Home / Opinion / Online-views /  Making a case for using CFAs

A fascinating article in The New York Times last week profiled Robert Bilott, a lawyer at a Cincinnati-based corporate law firm, who “became DuPont’s worst nightmare", according to the article’s headline. In short, Bilott works in the environmental law practice of law firm Taft Stettinius & Hollister, and had been defending big chemical companies and helping them comply with environmental norms.

Then, in 1999, Bilott began representing a farmer in West Virginia, in a town that was for all intents and purposes owned by DuPont, which operated a giant chemicals plant there. The farmer’s cows all died horribly, which later, after many years of investigation, secret documents and court orders, emerged was the result of poisoning of the local water table that had been polluted with tonnes of dumped PFOA (perflurooctanoic acid), a highly toxic non-degradable chemical used in manufacturing the non-stick Teflon material at DuPont’s nearby factory.
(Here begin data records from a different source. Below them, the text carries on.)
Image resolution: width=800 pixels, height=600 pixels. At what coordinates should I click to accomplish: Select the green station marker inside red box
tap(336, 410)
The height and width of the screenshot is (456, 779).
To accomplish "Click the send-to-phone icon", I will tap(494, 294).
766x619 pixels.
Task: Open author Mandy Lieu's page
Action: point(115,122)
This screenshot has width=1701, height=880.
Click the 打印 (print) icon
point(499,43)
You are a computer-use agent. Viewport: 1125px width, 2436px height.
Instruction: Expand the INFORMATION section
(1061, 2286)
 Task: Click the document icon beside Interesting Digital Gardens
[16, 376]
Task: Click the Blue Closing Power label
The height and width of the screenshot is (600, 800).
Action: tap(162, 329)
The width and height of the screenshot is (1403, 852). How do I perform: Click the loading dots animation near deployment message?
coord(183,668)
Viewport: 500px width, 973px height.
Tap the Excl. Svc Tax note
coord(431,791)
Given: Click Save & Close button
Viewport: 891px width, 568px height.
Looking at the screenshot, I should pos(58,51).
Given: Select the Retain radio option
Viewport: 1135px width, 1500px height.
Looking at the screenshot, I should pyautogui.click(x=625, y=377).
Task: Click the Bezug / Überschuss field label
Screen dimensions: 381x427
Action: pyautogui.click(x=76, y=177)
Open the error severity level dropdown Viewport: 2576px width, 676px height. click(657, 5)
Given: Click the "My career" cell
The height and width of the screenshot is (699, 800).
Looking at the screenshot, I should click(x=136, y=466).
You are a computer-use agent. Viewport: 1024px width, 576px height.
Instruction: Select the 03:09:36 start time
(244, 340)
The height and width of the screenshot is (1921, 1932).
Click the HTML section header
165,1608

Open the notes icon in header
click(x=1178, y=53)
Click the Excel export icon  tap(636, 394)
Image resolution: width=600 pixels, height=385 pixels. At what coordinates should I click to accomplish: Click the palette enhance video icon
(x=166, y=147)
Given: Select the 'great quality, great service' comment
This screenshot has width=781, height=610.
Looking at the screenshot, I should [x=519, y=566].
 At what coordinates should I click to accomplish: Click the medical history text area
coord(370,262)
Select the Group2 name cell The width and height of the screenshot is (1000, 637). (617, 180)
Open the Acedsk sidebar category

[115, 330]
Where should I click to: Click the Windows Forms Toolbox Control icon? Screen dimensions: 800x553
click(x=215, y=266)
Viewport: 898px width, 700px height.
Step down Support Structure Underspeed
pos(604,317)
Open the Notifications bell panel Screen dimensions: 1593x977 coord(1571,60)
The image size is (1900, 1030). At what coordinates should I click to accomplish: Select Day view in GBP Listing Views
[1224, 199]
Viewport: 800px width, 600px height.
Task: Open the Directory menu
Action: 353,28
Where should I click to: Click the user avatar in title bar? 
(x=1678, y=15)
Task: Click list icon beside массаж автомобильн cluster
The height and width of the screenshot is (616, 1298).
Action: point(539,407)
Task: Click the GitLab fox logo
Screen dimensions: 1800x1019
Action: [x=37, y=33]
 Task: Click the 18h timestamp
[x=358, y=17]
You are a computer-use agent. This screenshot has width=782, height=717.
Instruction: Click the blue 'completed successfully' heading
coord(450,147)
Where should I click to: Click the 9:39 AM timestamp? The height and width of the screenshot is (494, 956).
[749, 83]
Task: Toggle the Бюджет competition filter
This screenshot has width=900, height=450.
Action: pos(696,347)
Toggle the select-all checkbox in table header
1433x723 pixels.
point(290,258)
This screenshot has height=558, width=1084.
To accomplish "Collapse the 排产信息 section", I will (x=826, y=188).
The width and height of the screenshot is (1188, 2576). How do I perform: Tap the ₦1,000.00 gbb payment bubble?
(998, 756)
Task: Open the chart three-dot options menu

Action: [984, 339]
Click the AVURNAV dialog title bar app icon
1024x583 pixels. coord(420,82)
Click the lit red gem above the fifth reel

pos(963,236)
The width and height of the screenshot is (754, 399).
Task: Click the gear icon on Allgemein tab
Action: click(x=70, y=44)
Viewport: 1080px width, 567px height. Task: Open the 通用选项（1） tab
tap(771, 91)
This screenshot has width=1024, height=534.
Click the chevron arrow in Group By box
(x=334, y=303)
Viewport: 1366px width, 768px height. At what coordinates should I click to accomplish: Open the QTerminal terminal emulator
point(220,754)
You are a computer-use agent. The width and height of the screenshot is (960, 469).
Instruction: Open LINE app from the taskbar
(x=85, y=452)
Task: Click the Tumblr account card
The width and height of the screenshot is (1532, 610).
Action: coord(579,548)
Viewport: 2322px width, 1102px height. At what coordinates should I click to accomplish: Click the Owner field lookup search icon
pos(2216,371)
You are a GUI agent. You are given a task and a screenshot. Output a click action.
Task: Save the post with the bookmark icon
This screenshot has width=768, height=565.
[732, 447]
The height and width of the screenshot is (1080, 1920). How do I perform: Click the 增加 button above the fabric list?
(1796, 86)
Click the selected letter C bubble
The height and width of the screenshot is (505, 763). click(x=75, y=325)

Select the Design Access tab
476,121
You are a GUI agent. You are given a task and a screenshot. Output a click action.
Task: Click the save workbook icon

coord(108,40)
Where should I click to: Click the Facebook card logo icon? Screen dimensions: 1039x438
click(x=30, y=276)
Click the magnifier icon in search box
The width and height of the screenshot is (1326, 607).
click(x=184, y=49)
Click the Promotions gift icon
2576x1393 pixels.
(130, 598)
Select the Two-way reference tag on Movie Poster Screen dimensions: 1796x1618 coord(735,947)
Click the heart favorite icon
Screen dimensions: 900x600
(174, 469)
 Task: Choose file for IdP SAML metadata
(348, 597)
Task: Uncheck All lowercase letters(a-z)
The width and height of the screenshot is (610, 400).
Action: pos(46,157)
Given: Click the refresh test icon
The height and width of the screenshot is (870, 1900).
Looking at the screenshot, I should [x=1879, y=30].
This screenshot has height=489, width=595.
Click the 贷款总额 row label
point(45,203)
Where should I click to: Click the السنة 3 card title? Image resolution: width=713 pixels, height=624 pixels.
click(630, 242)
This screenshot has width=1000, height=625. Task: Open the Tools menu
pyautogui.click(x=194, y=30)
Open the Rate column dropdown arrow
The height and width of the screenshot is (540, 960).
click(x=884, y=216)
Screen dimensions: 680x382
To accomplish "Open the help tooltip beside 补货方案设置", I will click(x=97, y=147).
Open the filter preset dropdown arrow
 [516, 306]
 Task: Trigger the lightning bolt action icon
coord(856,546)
Trouble is, despite internal DuPont research having allegedly shown its harmful effects for decades, publicly the company had continued to deny and bitterly fight all claims by those allegedly poisoned by PFOA.

According to Bilott, every single person in the US currently has some PFOA in their bloodstream due to tainted water supplies, and the chemical has been detected in polar bears in Alaska, and fish and birds half an ocean away.

So far, so Erin Brockovich.

But for me, an important takeaway here other than the brazenness of corporate denials and secrecy that is reminiscent of Big Tobacco denying smoking-cancer links for decades, is that this happened in the US, a country that is supposedly less corrupt than India, according to most reports.

It’s clear that in the case of DuPont (as in the case of Wall Street, Big Pharma and dangerous drugs, the oil industry with Deepwater Horizon, and countless other dangerous industries), there has been one systemic failure after another with the regulatory system co-opted as a pliant extension of corporate America.

In India, looking at haphazard regulation until now on something as straightforward as air pollution, one shudders to think about the real state of river water supplies and other places in which industry no doubt disposes of its toxic waste.

The only real source of hope in the DuPont case is the US legal system and the article’s protagonist lawyer, because the US is such that there can actually be profit made for a lawyer willing to chase big companies hurting consumers or the environment.

The US may often be derided as litigious to a ridiculous extent, with courts and juries awarding multimillion dollar damages and lawyers getting similar amounts, but it can act as a necessary check and balance on corporate greed and be a strong driver in encouraging compliance with environmental laws.

If there are no potentially dire financial consequences for a company that pollutes, there is little reason for most companies not to pollute.

In India, the legal system can do very little. Apart from rampant judicial delays, the most one can hope in the case of environmental pollution, such as in the Bhopal gas disaster or countless others, is that a few publicly minded lawyers donate their time pro bono for years to go after the corporates, which are always better funded with nearly infinite lawyer time at their disposal.

The main tool available to lawyers is the venerable public interest litigation (PIL), to nudge government departments to do their job properly and occasionally obtain a small amount of damages, or approaching the National Green Tribunal (NGT).

Notwithstanding the slow pace of cases, contingency fee arrangements (CFAs) would be useful in such situations. In CFAs, a lawyer agrees not to charge any fees at all, unless the case is won, in which case the lawyer can get a percentage of the damages awarded.

Together with class actions, where hundreds or thousands of plaintiffs get together and sue together as one large group, filing civil suits for damages against errant companies could become lucrative work for lawyers.

Unfortunately, CFAs are forbidden under the Indian Advocates Act, partly due to the antiquated nature of legal regulations and the fear of ambulance-chasing lawyers clogging up the courts further.

But the benefits might greatly outweigh the disadvantages. In a country where access to justice is hugely dependent on the economic resources available to claimants, and where those suffering most from environmental harm tend to be the poor living in rural areas, the only way to ever allow justice to provide remedies in such cases would be via CFAs and a strong system of class action.

The closest thing to class action in India is the venerable PIL, though that is a blunt instrument that some courts frown upon and which usually does not yield payment of major damages.

Even so, CFAs and class action are far from a panacea even in the US when faced with corporate might.

Despite potentially sitting on one of the biggest class action lawsuits in US history, Bilott does not quite emerge as a winner. He and his firm made a worthwhile $21.7 million in contingency fees for three years’ work in the first $70 million class action settlement with DuPont in 2004.

But since then, after waiting for seven years for the results of scientific studies proving that there was a “probable link" between PFOA and certain cancers and diseases and launching a class action of 3,535 plaintiffs against DuPont, the company has fought every individual claim relating to PFOA bitterly and may continue to do so.

Bilott emerges as the tragic hero of the piece, after a possible nervous breakdown and pressures within the firm to generate revenues, and after other clients drop the firm for going so aggressively after DuPont, a giant of the industry.

Kian Ganz is publishing editor at Legally India.